▶ _EXERCISE INSTRUCTIONS_: Locate each line in the records containing "opens". Copy it.

Stored data
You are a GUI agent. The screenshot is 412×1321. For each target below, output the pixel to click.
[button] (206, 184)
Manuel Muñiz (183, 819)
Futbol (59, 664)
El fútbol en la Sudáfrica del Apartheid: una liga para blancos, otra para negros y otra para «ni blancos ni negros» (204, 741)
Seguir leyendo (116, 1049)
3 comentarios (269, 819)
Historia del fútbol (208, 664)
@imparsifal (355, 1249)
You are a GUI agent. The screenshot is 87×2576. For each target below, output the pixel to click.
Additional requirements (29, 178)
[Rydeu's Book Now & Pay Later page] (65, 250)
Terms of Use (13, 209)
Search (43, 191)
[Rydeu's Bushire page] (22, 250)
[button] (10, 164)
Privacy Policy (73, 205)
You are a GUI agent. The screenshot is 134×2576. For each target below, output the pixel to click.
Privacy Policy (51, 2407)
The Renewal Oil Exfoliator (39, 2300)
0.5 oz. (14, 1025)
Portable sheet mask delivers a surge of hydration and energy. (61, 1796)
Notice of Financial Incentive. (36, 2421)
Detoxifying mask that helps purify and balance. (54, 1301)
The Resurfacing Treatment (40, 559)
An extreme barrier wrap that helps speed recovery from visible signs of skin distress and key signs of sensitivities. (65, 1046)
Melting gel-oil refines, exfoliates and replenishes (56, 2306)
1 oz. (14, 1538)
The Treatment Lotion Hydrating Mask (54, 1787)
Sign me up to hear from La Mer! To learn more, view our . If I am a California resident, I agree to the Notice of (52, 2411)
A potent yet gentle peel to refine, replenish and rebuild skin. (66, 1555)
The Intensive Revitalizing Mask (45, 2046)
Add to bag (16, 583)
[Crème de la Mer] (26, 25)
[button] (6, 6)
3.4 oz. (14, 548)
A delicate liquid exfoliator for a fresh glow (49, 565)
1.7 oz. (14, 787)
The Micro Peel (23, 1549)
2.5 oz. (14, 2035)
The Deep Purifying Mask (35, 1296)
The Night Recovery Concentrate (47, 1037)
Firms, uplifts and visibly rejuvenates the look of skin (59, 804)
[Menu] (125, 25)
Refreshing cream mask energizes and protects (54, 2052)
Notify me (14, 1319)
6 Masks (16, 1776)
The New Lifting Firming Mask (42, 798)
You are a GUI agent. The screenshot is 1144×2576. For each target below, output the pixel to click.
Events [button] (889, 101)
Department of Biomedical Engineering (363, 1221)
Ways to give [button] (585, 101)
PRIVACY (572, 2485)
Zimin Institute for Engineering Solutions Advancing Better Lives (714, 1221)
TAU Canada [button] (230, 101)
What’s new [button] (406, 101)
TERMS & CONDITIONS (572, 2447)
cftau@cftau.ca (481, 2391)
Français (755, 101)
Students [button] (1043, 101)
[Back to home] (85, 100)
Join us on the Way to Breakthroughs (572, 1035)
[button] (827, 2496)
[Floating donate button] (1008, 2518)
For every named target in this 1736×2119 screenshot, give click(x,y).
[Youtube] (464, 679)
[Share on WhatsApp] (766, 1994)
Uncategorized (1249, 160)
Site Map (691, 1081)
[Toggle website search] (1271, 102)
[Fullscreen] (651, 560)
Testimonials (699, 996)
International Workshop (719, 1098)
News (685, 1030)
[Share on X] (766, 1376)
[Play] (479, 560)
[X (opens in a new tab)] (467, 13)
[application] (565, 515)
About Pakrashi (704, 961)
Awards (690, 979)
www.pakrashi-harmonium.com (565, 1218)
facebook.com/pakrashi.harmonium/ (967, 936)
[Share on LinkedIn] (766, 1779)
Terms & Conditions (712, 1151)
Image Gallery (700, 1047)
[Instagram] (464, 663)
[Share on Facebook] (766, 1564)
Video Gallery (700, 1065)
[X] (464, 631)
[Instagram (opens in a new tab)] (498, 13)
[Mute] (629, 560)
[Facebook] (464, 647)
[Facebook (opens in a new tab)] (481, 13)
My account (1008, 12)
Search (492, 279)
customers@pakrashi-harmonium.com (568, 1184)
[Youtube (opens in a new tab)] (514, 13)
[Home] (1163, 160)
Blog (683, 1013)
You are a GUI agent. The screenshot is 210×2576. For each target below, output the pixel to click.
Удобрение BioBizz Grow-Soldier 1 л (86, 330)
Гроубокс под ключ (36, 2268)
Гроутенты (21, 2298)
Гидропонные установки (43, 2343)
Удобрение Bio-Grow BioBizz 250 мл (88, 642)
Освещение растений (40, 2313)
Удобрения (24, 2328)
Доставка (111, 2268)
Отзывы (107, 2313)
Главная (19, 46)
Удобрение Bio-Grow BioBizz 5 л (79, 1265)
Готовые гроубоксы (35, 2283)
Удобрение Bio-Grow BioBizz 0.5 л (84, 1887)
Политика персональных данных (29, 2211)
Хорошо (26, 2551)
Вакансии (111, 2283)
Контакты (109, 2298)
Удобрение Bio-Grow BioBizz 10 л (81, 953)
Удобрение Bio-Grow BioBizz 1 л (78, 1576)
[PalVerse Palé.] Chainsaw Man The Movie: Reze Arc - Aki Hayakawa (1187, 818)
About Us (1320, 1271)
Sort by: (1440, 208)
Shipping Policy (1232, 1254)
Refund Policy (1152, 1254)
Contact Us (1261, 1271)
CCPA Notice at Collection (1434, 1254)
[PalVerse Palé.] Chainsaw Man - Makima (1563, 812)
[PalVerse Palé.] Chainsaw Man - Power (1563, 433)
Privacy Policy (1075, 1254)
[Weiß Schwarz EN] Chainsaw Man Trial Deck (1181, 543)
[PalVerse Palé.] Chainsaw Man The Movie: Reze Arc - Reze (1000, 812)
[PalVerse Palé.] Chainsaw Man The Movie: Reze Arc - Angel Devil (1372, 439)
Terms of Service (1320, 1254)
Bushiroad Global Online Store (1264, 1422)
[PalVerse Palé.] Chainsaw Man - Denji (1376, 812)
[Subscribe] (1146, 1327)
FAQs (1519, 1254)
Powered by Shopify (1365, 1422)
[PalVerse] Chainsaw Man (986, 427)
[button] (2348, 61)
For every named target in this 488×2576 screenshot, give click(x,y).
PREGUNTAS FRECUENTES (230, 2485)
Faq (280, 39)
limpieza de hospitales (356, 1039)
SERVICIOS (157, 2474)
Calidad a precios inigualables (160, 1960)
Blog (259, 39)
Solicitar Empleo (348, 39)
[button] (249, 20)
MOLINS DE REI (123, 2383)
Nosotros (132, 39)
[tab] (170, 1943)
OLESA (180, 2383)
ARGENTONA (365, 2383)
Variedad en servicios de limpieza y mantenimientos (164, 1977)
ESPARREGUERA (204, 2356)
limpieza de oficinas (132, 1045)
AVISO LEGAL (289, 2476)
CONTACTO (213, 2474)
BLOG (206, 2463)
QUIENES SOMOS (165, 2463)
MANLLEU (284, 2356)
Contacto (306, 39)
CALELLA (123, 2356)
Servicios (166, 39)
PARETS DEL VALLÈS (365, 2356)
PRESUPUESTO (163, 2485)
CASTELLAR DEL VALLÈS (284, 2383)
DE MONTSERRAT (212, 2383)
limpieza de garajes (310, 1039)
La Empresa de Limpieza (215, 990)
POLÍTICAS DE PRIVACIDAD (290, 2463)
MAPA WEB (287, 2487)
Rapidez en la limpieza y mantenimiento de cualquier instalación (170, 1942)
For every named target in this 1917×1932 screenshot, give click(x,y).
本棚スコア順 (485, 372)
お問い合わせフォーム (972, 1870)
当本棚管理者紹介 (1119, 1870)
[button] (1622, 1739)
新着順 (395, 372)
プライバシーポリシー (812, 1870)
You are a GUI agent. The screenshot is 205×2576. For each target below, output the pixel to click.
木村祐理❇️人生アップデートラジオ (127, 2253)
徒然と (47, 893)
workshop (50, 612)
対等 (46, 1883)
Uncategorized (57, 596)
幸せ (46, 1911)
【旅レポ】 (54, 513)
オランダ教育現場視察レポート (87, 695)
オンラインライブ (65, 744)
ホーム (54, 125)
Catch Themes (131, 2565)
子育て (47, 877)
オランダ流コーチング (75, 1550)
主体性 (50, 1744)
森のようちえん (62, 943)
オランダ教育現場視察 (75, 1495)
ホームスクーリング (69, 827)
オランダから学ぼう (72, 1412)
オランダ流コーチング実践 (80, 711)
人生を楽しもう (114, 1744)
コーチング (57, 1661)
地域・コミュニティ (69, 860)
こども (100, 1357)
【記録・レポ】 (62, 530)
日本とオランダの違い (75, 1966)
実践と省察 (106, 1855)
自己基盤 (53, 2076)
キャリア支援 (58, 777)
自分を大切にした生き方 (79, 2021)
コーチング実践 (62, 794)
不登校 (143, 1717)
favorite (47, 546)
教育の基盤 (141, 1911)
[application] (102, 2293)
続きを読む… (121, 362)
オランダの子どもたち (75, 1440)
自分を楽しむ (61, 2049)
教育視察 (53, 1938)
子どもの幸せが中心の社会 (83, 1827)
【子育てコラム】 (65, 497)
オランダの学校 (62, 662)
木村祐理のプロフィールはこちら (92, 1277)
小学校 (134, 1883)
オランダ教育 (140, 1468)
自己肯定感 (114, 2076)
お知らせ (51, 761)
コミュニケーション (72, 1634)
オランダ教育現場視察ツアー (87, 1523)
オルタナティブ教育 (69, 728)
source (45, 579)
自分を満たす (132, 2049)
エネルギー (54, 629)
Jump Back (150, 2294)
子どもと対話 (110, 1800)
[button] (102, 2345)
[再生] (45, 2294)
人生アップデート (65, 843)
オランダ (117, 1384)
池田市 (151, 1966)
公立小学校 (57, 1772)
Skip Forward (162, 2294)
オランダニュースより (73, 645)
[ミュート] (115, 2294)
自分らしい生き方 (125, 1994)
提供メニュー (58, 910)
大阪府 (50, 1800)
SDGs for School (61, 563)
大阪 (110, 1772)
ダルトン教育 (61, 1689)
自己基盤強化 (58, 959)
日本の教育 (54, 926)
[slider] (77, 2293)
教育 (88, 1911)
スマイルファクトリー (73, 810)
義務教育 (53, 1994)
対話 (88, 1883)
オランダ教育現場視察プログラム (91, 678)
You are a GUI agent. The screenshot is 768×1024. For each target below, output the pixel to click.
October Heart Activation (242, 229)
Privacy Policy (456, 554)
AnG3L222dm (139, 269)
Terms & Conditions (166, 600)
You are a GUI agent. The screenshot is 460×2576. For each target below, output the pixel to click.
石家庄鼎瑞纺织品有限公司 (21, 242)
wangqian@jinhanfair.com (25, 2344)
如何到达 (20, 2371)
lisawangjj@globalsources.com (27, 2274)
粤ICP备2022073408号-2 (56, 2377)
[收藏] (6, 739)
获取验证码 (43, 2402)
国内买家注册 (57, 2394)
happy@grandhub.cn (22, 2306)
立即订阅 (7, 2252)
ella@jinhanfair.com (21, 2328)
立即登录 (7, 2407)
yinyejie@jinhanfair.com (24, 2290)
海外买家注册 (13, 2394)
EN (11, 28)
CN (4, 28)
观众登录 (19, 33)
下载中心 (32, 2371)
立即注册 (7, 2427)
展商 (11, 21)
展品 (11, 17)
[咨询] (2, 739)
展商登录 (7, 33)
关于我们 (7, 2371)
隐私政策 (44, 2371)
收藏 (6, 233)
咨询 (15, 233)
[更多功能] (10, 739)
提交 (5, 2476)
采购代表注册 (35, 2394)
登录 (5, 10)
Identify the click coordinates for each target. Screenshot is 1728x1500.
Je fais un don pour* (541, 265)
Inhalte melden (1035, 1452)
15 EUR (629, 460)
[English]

▶ _REPLY_:
[X (opens in a new tab)] (467, 13)
[Instagram (opens in a new tab)] (498, 13)
[Facebook (opens in a new tab)] (481, 13)
[Youtube (opens in a new tab)] (514, 13)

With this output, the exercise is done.